BBRDM was applied for field cultivation of tomato (Lycopersicon esculentumL., local variety ‘Patharkuchi’) in West Bengal state (India) during 2012–13 and 2013–14. We compared tomato yields obtained with BBRDM (N:P₂O₅:K₂O 30.36:1:5.75) and conventional inorganic fertilizers [diammonium phosphate (DAP), N:P₂O₅:K₂O 18:46:0 + potash, N:P₂O₅:K₂O 0:0:44]. BBRDM was applied at a higher rate compared with DAP + potash to meet the farmers’ desire for enhanced yields. 75 kg ha⁻¹ was applied at the 2^nd week while 150 kg ha⁻¹ was applied at the 8^th week after transplantation. Yields (total fruit weight) obtained from BBRDM-treated plants were higher in comparison with DAP + potash-fertilized plants by 46–48% as the former supplied 2.5 times more nitrogen (N) than the latter. The partial factor productivity of DAP + potash was 73–76% higher than BBRDM. Conversely, as BBRDM was produced through local entrepreneurship from slaughterhouse wastes, the cost of this organic product would be expected to be much lower than the commercial inorganic fertilizer. Furthermore, application of BBRDM negates the environmental cost of treating slaughterhouse effluent. Considering the same cost of applying 225 kg fertilizer ha⁻¹, higher yield with BBRDM should result in greater potential revenue for the farmer compared with yields with DAP + potash.

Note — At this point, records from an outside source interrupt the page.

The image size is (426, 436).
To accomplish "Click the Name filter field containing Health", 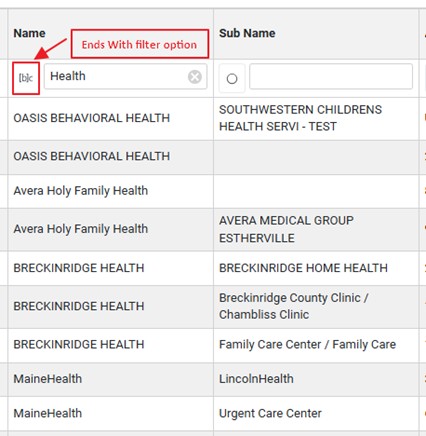I will click(126, 77).
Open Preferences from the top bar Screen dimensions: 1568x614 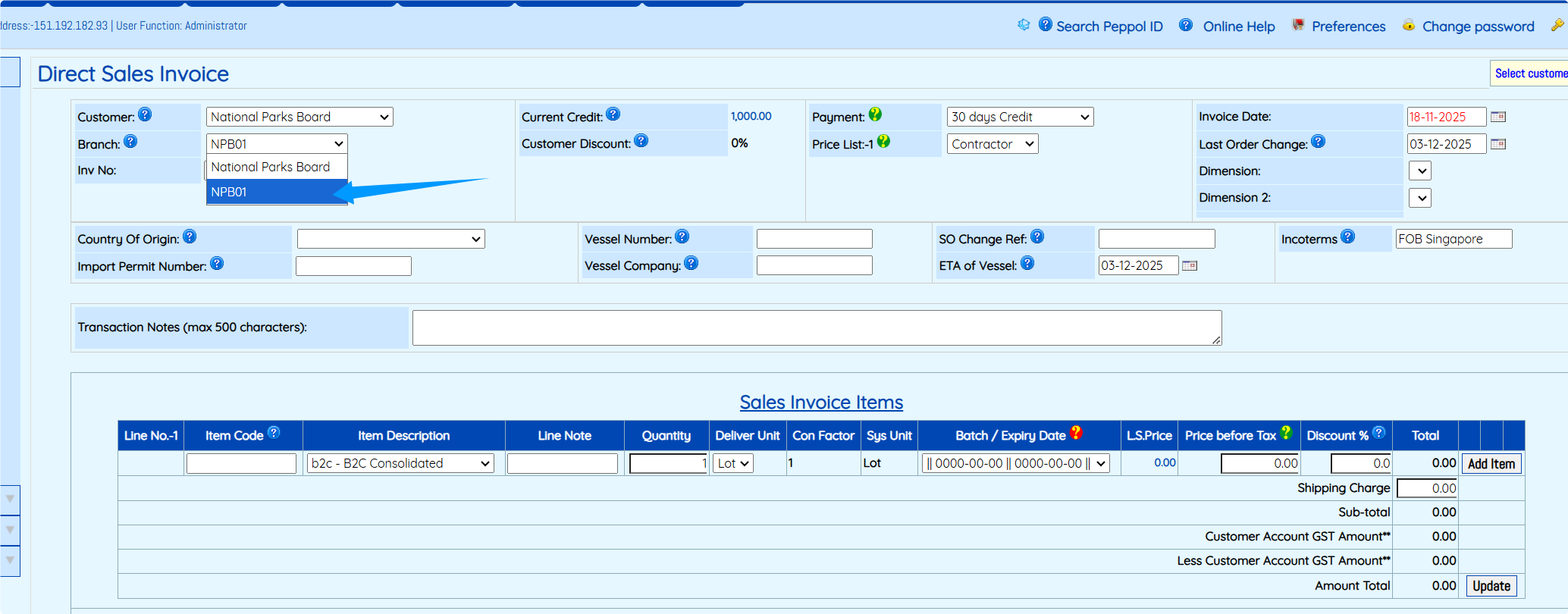click(x=1348, y=27)
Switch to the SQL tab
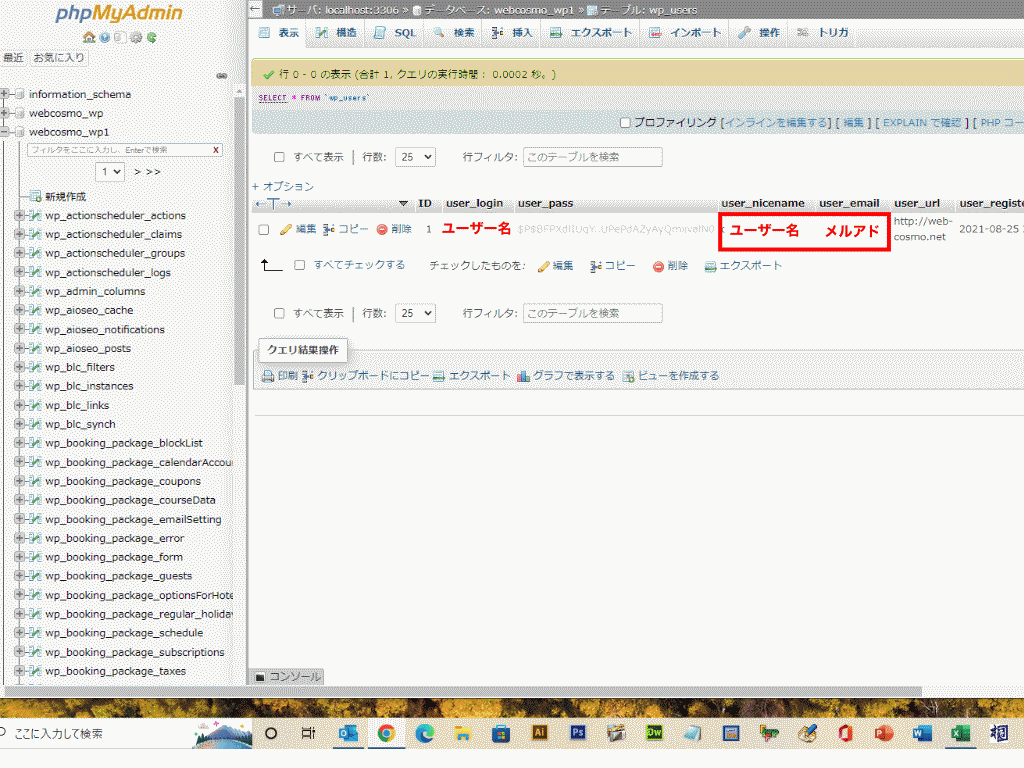This screenshot has width=1024, height=768. tap(394, 33)
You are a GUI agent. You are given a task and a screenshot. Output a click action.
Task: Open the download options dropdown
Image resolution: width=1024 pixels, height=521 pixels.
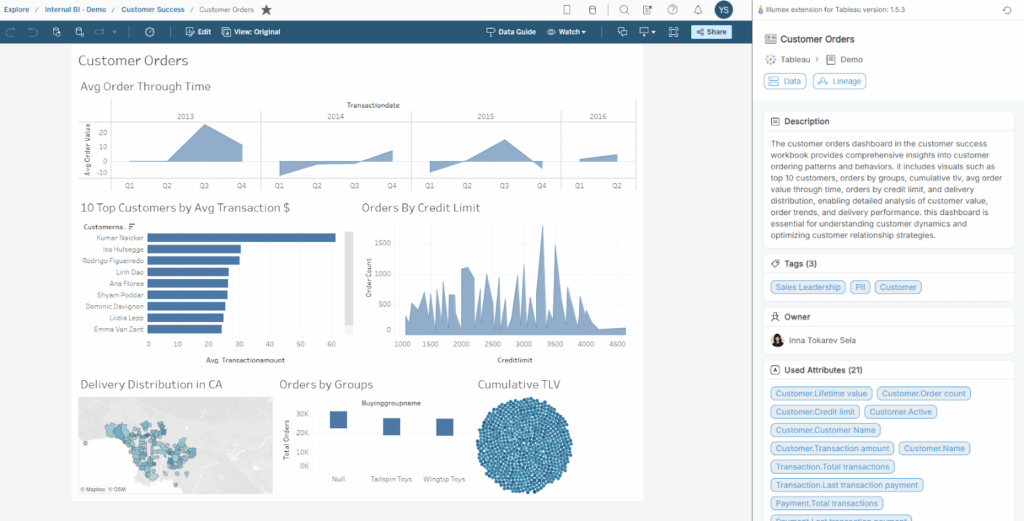pyautogui.click(x=649, y=32)
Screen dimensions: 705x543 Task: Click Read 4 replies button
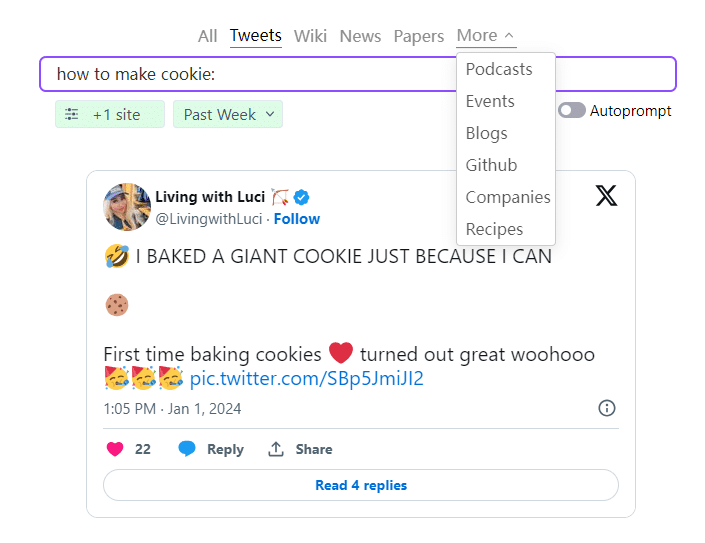click(x=360, y=485)
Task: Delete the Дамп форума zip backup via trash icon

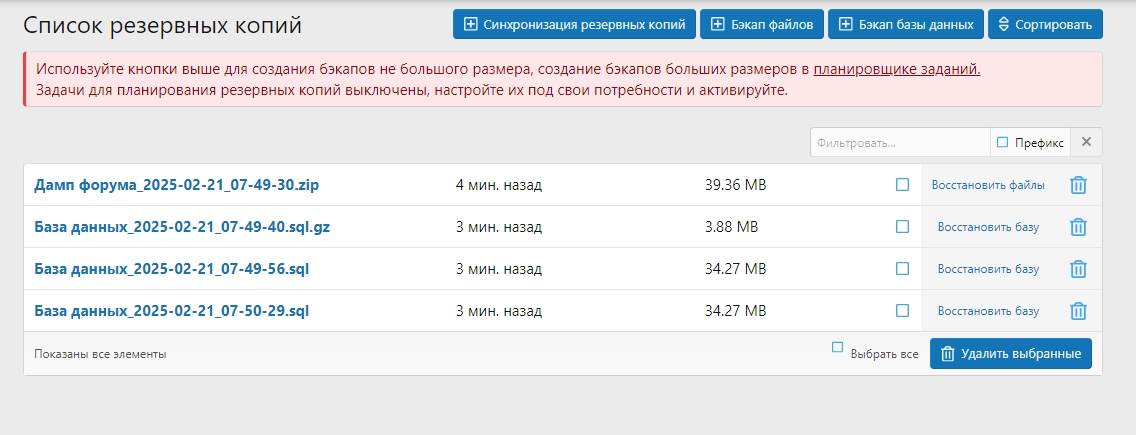Action: coord(1078,185)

The C/N ratio of BBRDM is 4.8, having relatively high N content. Accordingly, rapid release of plant-available N was observed in BBRDM-fertilized soils. The temporal increase in soil NH₄⁺may be attributed to lack of soil N immobilization. Local farmers are willing to accept the new fertilizer as a substitute for currently used chemical fertilizers.

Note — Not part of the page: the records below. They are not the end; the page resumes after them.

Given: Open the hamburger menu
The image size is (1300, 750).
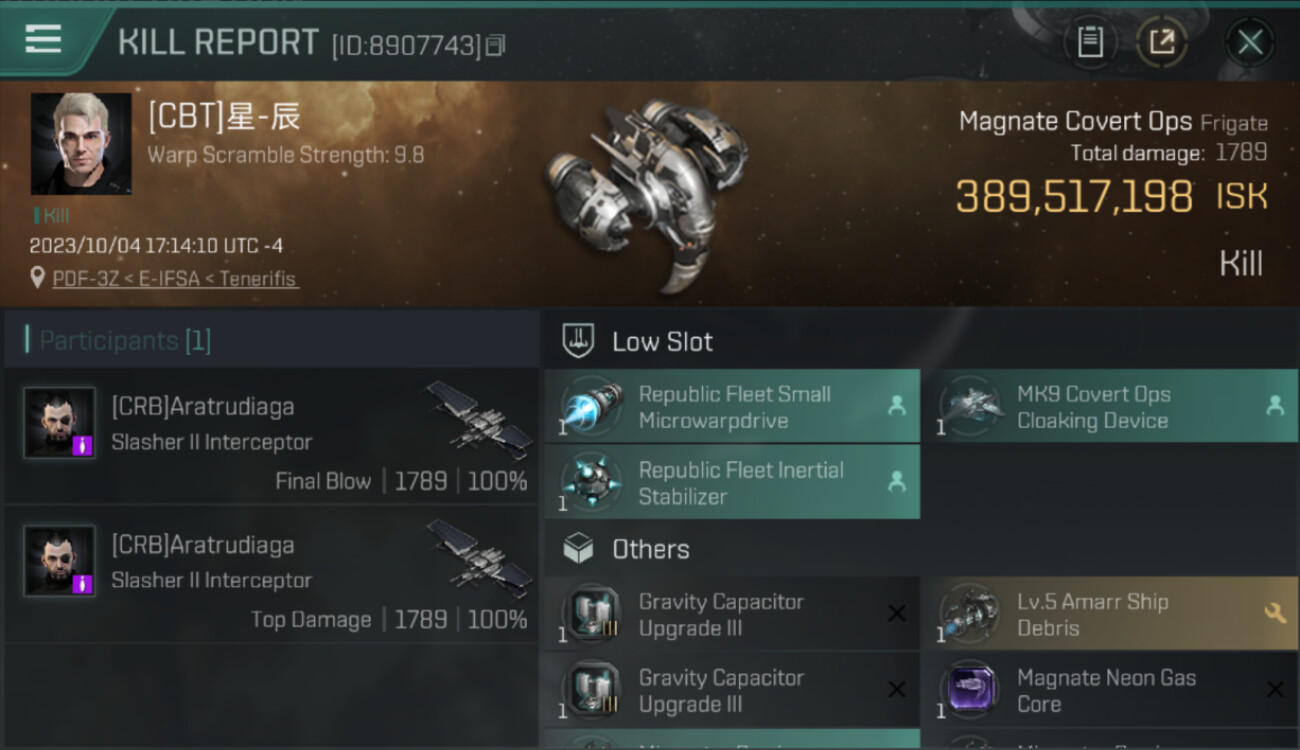Looking at the screenshot, I should coord(43,40).
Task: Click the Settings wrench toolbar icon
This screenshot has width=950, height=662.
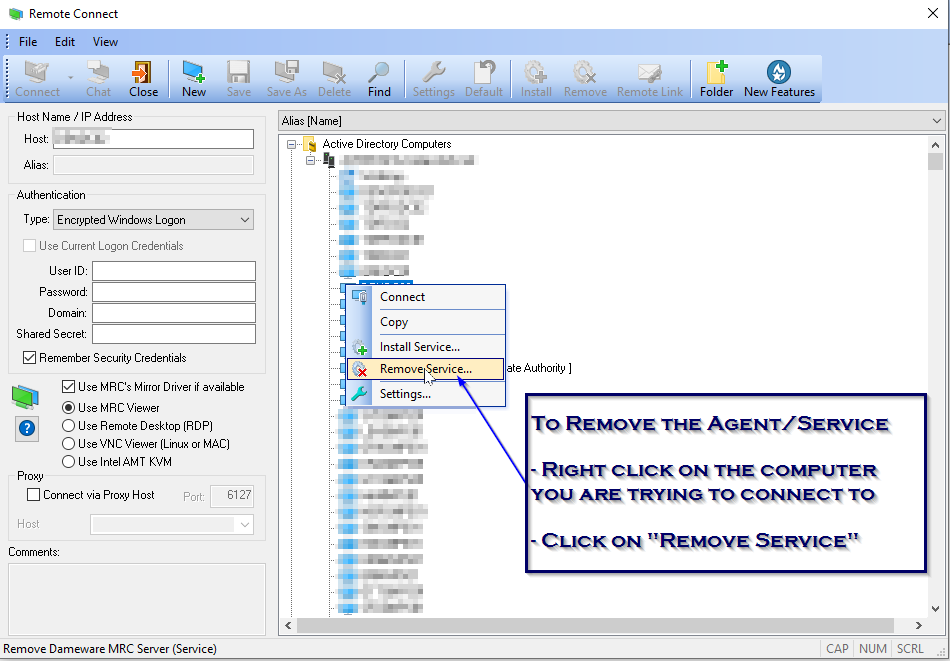Action: (x=433, y=78)
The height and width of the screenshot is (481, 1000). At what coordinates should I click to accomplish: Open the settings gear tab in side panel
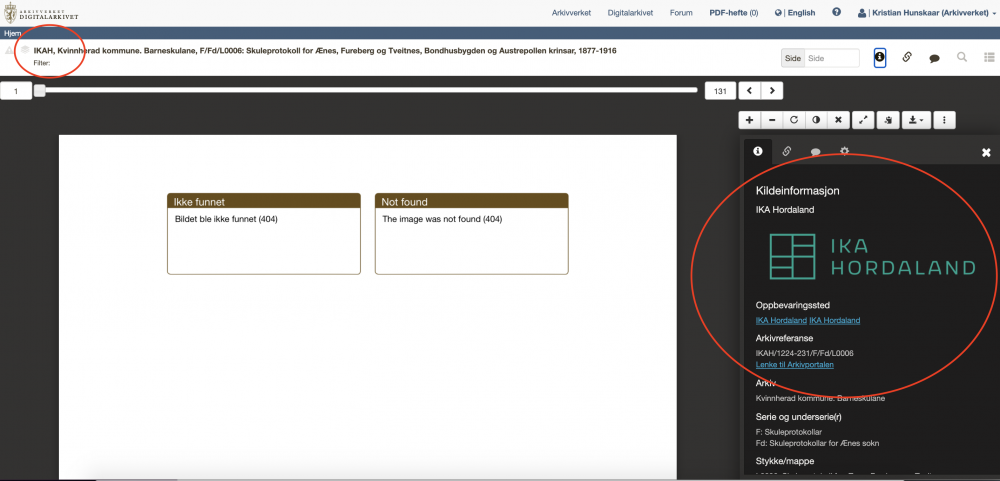(844, 152)
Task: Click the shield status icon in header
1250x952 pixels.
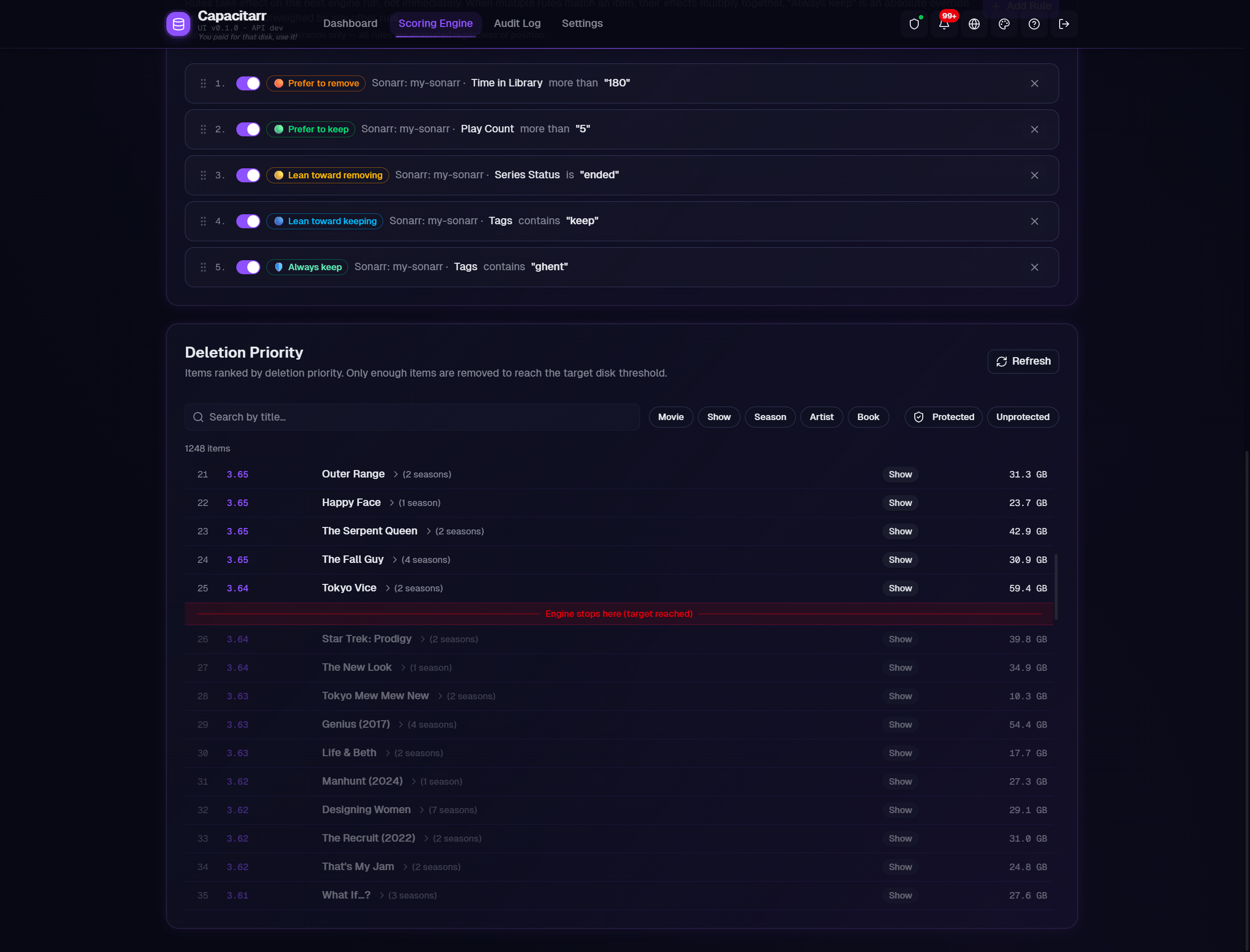Action: (914, 24)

Environmental and health safety of recycled slaughterhouse wastes-derived fertilizer (BBRDM) and the produce obtained were evaluated. 1.26 ± 0.18 log CFU mL⁻¹ fecal coliforms were recovered in BBRDM. E. coli O157:H7, Mycobacteria, Clostridium sp., Salmonella sp., Bacillus sp. and Brucella sp. were absent. No re-growth of pathogens was observed after 60 days storage in sealed bags and in the open. However, prions and viruses were not evaluated. Heavy metals (Pb, Cr, Cd, Cu, Zn, As, Ni, Mn) concentrations in BBRDM were within internationally permissible limits. BBRDM was applied for field cultivation of tomato during 2012–2013 and 2013–2014. Lycopene and nitrate contents of BBRDM-grown tomatoes were higher than Diammonium phosphate (DAP) + potash-grown tomatoes because BBRDM supplied 2.5 times more the amount of nitrogen than DAP (NPK 18:46:0) + potash (NPK 0:0:44). Heavy metals and nitrate/nitrite concentrations in tomatoes were within internationally acceptable limits. BBRDM-grown tomatoes showed no mutagenic activity in the Ames test. Sub-acute toxicity tests on Wistar rats fed with BBRDM-grown tomatoes did not show adverse clinical picture. Thus, no immediate environmental or health risks associated with BBRDM and the tomatoes produced were identified.